#### Set exercise:
Format the rows from the one containing "Click the Insight Graph info icon" down to the one containing "tap(1287, 324)", both included, as a JSON list of strings with one string per line and blank lines dropped; include only those rows.

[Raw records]
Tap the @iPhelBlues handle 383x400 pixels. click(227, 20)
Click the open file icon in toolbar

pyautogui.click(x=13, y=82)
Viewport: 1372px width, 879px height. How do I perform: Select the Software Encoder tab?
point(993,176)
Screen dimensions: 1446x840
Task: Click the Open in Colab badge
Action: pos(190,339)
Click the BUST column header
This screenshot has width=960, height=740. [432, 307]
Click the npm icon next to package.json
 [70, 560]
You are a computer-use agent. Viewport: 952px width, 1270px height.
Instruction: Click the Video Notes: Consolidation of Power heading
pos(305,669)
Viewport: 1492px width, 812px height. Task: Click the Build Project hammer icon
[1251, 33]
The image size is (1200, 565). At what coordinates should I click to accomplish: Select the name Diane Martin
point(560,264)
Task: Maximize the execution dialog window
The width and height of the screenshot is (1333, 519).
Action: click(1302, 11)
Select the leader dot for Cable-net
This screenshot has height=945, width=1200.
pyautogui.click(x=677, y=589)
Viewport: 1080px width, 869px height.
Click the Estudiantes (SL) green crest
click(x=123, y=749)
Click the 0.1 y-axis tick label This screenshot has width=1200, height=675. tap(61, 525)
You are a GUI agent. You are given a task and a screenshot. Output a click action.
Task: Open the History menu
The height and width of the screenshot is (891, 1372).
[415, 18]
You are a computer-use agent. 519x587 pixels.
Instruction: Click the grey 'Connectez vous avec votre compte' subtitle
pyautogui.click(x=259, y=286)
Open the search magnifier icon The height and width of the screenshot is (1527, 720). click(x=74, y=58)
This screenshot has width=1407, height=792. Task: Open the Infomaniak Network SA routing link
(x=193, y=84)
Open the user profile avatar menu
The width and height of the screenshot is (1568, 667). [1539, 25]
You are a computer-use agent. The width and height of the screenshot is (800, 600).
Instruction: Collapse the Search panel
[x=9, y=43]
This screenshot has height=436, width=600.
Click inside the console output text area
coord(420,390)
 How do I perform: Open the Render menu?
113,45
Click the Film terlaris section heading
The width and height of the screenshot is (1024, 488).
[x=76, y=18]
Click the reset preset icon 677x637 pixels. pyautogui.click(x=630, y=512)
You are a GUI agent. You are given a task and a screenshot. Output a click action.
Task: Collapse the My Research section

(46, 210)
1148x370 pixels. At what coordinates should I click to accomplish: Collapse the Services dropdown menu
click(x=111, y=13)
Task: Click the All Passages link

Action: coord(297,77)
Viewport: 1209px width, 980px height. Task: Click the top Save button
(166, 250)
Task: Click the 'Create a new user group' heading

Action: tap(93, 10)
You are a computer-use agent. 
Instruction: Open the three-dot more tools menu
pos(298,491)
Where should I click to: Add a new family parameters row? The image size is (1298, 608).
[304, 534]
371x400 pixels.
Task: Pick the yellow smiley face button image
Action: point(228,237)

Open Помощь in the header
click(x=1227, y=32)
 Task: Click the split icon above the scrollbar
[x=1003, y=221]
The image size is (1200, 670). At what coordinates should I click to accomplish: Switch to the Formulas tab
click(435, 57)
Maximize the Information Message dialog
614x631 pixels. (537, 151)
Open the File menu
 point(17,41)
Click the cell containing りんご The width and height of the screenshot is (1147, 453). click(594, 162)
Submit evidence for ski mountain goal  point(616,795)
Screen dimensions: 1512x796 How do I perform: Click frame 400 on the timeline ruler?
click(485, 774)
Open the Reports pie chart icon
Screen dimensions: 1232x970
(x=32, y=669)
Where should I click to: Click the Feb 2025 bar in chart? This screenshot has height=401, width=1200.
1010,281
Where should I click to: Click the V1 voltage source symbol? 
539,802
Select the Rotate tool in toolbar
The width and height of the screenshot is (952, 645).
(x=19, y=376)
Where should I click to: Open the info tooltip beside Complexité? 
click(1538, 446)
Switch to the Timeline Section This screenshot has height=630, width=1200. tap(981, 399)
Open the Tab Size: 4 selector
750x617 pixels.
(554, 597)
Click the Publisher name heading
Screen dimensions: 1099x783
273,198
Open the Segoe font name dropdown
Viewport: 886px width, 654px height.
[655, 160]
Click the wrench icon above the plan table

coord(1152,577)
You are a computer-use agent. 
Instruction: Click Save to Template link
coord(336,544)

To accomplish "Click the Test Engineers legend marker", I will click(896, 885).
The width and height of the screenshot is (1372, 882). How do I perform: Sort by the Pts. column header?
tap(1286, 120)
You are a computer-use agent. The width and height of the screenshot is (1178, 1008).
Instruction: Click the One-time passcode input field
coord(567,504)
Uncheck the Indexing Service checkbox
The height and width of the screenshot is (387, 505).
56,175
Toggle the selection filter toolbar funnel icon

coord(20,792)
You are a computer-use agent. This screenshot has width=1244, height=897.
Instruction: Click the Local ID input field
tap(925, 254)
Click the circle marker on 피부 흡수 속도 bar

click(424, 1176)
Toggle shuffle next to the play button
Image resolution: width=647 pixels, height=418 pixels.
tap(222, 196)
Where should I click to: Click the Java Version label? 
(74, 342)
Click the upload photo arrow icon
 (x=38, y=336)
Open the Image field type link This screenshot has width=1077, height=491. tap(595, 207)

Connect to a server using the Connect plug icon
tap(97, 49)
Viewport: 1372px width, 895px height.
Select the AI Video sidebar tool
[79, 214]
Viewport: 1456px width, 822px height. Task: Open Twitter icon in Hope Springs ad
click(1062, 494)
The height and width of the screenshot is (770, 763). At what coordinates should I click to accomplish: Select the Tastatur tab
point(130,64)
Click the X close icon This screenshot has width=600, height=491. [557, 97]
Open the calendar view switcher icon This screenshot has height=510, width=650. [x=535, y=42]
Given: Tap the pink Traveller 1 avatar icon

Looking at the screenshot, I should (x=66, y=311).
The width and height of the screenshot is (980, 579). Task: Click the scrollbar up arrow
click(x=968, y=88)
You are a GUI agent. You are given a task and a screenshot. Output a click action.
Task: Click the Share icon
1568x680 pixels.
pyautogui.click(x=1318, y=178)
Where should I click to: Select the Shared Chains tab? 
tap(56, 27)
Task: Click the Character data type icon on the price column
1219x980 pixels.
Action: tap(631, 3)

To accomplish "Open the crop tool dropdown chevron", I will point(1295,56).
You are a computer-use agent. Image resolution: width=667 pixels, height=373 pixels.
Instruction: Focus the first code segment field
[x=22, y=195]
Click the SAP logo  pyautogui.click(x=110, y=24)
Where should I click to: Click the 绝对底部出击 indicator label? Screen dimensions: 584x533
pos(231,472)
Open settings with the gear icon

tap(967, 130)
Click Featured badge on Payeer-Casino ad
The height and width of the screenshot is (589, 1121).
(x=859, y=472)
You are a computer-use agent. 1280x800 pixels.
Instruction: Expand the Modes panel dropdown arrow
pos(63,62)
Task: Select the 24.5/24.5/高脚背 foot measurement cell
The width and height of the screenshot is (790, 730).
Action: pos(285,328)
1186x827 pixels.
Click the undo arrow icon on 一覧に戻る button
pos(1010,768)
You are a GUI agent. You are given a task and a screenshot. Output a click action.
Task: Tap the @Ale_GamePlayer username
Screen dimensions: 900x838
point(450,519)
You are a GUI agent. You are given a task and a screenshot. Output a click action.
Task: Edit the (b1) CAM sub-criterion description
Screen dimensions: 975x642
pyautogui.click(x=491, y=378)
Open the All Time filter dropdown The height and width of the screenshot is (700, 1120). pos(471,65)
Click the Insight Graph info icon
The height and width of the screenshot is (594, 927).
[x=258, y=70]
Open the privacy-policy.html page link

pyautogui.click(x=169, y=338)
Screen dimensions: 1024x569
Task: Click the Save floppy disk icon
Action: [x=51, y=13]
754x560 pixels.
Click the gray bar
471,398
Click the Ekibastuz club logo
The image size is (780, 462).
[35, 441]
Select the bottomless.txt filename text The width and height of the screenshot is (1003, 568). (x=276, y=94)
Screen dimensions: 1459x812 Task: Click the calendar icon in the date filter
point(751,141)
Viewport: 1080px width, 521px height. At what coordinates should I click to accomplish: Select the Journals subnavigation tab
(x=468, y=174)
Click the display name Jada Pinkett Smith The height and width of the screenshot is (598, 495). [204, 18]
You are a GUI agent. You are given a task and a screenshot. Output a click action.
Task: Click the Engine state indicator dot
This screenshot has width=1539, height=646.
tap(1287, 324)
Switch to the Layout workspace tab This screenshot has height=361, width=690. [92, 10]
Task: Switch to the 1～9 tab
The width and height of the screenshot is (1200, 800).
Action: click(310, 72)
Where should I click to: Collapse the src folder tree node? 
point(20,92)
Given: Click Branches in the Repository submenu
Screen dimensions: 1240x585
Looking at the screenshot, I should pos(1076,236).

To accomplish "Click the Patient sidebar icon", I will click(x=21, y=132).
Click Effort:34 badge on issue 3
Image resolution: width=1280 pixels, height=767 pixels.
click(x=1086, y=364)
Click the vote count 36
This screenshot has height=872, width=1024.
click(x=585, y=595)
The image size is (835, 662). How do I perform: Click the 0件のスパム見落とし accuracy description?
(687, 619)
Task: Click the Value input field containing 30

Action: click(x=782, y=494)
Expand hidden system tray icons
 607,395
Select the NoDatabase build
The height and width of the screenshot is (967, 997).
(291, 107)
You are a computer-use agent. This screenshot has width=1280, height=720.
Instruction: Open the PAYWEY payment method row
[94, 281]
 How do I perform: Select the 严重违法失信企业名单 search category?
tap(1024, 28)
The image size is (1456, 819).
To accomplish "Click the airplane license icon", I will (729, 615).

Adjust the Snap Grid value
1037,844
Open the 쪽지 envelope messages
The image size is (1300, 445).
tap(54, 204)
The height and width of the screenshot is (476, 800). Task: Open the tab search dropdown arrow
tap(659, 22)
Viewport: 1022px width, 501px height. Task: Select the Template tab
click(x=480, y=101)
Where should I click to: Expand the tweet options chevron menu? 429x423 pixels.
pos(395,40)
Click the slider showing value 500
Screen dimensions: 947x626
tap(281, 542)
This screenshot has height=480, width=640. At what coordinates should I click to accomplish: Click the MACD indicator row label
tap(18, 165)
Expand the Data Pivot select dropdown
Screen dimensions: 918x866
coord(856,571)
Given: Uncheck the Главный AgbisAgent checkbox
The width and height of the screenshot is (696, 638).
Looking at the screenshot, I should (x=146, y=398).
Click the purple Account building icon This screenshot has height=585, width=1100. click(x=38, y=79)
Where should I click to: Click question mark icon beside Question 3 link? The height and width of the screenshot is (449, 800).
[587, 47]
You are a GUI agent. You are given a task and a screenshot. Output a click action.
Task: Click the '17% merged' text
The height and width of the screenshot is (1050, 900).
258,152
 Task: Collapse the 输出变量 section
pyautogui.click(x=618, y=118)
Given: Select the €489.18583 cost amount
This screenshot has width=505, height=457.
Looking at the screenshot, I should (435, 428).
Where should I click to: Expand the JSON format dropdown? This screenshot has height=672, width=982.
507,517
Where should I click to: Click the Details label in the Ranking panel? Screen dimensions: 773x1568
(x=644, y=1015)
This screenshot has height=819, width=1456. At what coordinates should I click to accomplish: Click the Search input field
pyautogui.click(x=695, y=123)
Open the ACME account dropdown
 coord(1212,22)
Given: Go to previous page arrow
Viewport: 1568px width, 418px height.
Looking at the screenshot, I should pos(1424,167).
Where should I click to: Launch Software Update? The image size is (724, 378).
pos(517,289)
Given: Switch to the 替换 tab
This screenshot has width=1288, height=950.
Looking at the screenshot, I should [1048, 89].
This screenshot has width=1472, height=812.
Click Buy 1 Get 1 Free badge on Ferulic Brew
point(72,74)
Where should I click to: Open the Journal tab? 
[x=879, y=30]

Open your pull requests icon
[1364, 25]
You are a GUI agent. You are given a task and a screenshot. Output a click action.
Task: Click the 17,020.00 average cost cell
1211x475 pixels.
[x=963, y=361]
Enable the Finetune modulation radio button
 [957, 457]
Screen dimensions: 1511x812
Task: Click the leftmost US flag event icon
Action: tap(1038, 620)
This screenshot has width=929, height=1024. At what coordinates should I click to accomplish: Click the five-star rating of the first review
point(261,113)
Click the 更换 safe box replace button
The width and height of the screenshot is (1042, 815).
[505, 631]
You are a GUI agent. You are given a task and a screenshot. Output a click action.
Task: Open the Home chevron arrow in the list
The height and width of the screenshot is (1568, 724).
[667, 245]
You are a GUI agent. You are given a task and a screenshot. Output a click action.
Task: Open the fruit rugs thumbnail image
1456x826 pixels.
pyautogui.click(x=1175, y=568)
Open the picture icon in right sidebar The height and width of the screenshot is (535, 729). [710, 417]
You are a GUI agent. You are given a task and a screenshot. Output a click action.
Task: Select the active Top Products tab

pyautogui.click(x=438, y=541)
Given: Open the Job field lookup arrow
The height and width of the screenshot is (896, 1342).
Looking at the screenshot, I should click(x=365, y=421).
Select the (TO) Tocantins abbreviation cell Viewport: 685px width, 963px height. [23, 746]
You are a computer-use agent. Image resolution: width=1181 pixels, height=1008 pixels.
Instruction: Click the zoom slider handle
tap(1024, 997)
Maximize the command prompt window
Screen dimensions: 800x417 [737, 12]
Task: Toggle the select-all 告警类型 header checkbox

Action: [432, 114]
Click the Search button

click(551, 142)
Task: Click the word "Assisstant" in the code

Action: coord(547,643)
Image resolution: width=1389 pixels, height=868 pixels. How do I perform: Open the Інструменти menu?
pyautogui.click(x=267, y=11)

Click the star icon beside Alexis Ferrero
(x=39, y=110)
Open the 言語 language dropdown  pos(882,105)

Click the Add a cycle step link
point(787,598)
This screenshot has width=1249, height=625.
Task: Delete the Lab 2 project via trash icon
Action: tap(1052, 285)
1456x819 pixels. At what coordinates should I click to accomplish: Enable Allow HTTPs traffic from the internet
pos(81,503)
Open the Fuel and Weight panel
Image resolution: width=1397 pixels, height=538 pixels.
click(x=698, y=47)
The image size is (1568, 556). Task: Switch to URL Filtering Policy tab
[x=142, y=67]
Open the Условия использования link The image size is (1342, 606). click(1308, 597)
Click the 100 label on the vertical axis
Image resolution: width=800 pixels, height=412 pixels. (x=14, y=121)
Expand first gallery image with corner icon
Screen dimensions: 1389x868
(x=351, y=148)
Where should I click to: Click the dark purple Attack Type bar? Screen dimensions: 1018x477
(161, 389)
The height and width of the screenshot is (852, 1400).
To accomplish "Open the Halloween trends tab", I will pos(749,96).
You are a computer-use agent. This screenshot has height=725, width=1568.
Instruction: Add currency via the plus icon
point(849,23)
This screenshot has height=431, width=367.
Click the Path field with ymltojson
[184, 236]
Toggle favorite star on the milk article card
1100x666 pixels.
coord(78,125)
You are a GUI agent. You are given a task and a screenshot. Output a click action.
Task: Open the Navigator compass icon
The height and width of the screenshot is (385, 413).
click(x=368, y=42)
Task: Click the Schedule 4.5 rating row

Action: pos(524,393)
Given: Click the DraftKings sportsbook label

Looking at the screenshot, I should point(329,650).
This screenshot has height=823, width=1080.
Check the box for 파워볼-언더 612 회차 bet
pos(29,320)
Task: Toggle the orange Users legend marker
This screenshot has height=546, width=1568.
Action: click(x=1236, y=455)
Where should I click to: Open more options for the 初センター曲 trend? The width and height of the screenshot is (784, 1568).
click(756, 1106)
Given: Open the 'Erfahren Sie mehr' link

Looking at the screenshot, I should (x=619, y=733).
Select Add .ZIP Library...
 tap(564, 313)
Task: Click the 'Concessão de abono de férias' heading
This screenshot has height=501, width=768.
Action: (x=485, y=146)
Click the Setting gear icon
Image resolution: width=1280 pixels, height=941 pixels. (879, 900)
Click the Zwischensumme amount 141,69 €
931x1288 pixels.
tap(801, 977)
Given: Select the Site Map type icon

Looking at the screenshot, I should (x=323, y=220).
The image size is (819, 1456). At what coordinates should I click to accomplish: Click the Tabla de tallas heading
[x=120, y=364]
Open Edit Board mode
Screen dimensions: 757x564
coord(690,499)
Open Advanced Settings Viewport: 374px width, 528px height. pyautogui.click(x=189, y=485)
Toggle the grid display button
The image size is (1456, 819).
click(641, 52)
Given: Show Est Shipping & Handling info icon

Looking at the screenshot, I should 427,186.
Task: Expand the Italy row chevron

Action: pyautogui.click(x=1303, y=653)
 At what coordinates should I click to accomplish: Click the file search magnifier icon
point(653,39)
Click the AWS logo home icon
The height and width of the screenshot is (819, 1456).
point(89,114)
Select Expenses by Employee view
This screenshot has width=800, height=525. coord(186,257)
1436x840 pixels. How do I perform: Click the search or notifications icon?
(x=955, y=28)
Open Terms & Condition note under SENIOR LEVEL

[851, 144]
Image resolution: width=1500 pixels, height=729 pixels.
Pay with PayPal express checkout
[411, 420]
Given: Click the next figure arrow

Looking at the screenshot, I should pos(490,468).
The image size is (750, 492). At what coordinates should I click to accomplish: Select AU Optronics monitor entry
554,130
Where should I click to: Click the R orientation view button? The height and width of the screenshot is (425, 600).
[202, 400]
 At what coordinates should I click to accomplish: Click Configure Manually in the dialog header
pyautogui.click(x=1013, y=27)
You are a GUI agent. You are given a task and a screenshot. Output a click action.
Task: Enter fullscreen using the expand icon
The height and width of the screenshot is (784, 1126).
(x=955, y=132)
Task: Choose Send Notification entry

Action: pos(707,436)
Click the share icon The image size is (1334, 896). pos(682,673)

#### Solution to this problem:
[
  "Click the Insight Graph info icon",
  "The height and width of the screenshot is (594, 927).",
  "[x=258, y=70]",
  "Open the privacy-policy.html page link",
  "pyautogui.click(x=169, y=338)",
  "Screen dimensions: 1024x569",
  "Task: Click the Save floppy disk icon",
  "Action: [x=51, y=13]",
  "754x560 pixels.",
  "Click the gray bar",
  "471,398",
  "Click the Ekibastuz club logo",
  "The image size is (780, 462).",
  "[35, 441]",
  "Select the bottomless.txt filename text The width and height of the screenshot is (1003, 568). (x=276, y=94)",
  "Screen dimensions: 1459x812 Task: Click the calendar icon in the date filter",
  "point(751,141)",
  "Viewport: 1080px width, 521px height. At what coordinates should I click to accomplish: Select the Journals subnavigation tab",
  "(x=468, y=174)",
  "Click the display name Jada Pinkett Smith The height and width of the screenshot is (598, 495). [204, 18]",
  "You are a GUI agent. You are given a task and a screenshot. Output a click action.",
  "Task: Click the Engine state indicator dot",
  "This screenshot has width=1539, height=646.",
  "tap(1287, 324)"
]